[Saved data entries]

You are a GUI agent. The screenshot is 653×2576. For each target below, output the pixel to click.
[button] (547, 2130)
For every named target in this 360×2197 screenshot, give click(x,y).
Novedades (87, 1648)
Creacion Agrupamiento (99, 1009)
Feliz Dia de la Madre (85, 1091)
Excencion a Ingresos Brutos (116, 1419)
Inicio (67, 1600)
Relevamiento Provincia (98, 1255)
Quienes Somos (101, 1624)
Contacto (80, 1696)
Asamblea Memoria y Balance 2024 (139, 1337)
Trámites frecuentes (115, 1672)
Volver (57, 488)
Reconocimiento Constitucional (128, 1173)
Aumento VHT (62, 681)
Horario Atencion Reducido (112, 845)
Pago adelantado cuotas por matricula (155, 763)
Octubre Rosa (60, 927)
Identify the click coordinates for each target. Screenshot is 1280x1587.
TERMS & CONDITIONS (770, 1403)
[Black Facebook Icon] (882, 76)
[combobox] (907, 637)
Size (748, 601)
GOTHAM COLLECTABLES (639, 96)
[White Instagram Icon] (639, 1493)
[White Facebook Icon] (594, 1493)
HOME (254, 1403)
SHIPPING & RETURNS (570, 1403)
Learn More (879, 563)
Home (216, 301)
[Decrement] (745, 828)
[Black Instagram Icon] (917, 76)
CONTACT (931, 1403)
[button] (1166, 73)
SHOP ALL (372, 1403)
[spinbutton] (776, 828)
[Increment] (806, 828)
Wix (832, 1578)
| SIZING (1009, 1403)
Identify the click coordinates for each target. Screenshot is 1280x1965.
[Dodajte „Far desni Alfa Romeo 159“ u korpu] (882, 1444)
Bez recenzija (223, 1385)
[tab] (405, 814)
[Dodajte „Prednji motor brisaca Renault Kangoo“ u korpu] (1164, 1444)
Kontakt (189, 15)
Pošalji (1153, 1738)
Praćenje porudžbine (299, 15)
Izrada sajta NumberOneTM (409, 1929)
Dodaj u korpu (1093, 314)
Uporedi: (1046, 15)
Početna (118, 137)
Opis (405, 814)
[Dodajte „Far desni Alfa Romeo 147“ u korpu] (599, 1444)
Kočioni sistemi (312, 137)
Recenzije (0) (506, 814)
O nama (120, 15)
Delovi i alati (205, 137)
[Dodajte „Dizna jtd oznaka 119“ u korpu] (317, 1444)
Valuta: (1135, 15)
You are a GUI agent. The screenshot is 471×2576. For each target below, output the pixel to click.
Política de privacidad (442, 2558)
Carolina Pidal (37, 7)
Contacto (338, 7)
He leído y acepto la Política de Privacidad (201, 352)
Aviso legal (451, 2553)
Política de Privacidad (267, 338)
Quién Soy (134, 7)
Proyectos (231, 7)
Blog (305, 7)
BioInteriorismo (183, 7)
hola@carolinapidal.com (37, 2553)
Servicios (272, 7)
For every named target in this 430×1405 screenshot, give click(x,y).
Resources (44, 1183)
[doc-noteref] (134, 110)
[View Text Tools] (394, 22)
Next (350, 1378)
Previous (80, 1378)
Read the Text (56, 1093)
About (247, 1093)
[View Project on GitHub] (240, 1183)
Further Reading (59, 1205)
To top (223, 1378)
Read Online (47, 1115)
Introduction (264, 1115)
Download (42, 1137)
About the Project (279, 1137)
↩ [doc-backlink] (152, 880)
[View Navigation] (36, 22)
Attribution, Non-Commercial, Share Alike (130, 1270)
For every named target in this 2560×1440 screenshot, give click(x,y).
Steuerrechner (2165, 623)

What you have to do → Every line above that holds the word "Dodajte" needs to be copied.

Result of the task →
[Dodajte „Far desni Alfa Romeo 159“ u korpu] (882, 1444)
[Dodajte „Prednji motor brisaca Renault Kangoo“ u korpu] (1164, 1444)
[Dodajte „Far desni Alfa Romeo 147“ u korpu] (599, 1444)
[Dodajte „Dizna jtd oznaka 119“ u korpu] (317, 1444)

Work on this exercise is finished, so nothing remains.